I am writing a compiler for a course. I ran into some optimization problems, of which I'm not sure how to handle optimally. Suppose that from the input language there is a while loop that uses N local variables that should be stored in the register (or should be for quick calculations). Suppose that N> K, the number of registers. There is a chance that the conditional register will change at the end of the while loop.
For example, suppose a case for x (say% eax on i386) was defined before the following statement:
while ( x ) { x = x - 1 ; }
In more operational code, it is possible for x to be spilled back onto the stack. When the code moves to the beginning of the while loop to re-evaluate x, it will try to use% eax - but it may not even hold the value of x for now. So we could be something like
movl -8(%ebp), %eax
One solution that I use is to force the code to spill all changed registers before the while statement (therefore, the registers are considered empty from the perspective of the code generator). After the label for the while loop, the code should load everything into the register as needed.

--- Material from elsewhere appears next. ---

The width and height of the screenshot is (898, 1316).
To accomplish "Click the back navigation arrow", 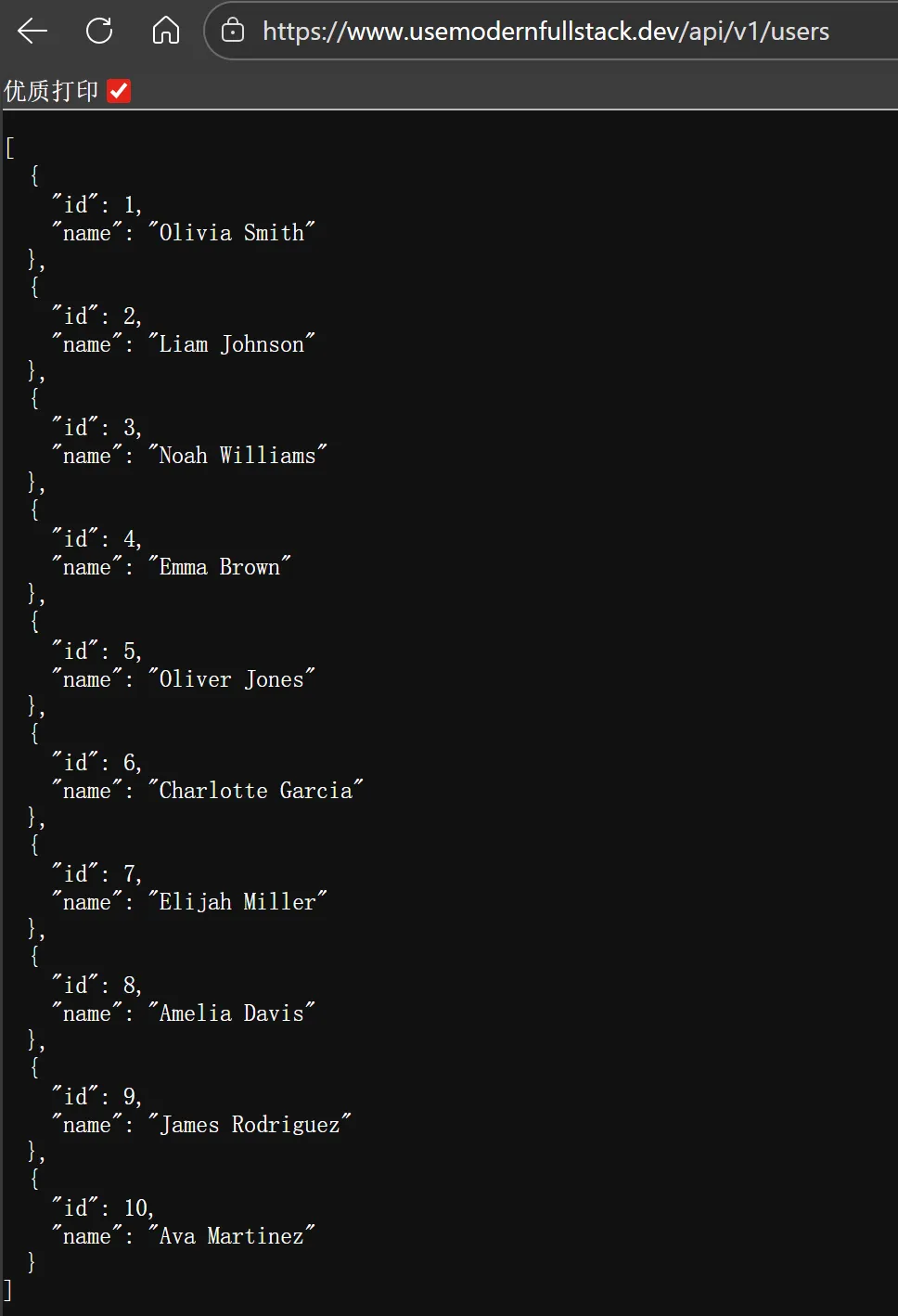I will [x=32, y=31].
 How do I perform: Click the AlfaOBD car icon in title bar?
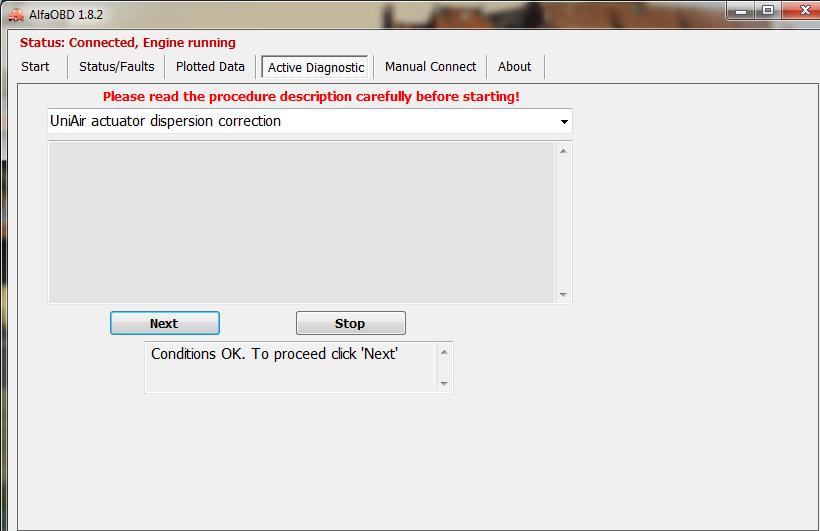(x=16, y=15)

My solution looks something like this:
movl -8(%ebp), %eax
It looks like my solution is a little extraneous or unnecessary. Is there some general optimization trick I forget here?
EDIT: I would also like to point out that something similar happens for conventions like if and if else. This happens to them, because a register can be allocated for a variable inside a block for a conditional expression, but the code generator assumes that it has been moved there for everything else after. I have almost the same approach to solving this case.